Bookmark and Share

Notice: On March 31, it was announced that Statalist is moving from an email list to a forum. The old list will shut down on April 23, and its replacement, is already up and running.

[Date Prev][Date Next][Thread Prev][Thread Next][Date Index][Thread Index]

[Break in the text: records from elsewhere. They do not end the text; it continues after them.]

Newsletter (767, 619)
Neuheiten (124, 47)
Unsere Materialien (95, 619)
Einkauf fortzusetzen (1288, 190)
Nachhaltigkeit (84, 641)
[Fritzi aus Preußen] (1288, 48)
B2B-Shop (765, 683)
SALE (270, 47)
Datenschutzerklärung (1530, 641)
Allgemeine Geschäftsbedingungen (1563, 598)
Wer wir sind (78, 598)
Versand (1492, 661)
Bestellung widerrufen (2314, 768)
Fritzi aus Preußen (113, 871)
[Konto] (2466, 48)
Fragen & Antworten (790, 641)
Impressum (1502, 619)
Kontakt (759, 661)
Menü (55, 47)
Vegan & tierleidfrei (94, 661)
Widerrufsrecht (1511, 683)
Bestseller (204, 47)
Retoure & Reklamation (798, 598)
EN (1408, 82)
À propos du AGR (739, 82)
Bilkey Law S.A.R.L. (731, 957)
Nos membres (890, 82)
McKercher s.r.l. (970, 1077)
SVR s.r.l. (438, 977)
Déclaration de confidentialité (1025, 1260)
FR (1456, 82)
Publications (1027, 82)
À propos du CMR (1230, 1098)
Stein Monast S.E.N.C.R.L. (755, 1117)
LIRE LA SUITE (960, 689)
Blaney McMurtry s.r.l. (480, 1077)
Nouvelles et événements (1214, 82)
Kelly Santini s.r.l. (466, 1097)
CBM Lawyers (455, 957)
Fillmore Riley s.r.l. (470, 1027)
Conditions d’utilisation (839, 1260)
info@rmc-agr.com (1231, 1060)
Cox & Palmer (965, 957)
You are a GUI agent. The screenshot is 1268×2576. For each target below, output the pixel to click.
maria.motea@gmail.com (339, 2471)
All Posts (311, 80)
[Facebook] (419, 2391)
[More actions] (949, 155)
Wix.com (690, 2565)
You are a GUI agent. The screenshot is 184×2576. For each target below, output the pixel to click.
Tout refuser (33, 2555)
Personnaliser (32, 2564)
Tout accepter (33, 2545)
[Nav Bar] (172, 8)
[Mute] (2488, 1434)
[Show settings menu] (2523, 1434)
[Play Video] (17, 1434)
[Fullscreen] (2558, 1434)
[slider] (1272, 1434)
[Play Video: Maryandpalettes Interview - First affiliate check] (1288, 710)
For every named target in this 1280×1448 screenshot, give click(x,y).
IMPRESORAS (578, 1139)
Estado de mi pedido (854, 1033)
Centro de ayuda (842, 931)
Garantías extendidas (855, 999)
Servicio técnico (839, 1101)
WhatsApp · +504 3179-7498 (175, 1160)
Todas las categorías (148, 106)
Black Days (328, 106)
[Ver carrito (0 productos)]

Re: st: Is -collapse- the Stata's fastest routine to summarize data sets?

From   Eric Booth <>
To   "<>" <>
Subject   Re: st: Is -collapse- the Stata's fastest routine to summarize data sets?
Date   Fri, 9 Jul 2010 14:26:15 +0000


If you want to collapse by several categorical vars with -tabout- it's not as straightforward as with -collapse-.  You can create a single variable that is an indicator of all possible combinations of the n categorical variables and then -tabout- by that combined indicator.  For example, 

sysuse auto
	cap which tabout
	if _rc ssc install tabout

**create n categorical vars**
recode rep78 (.=0)
lab def rep78 1 "one" 2 "two" 3 "three" 4 "four" 5 "five" 0 "zero/miss", modify
lab val rep78 rep78
egen price2 = cut(price), group(4) label
drop price

//  1. collapse
ds make rep78 for price2, not
local vars `r(varlist)'
collapse (sum) `vars'  , by(rep78 price2 foreign)
outsheet using collapsed.csv, comma replace

//  2.  tabout
local vars: subinstr local vars " " " sum ", all
di "`vars'"
tabout rep78 price2 foreign using taboutex.csv, replace sum c(sum `vars') style(csv)  h2(THIS ISN'T WHAT YOU WANT |)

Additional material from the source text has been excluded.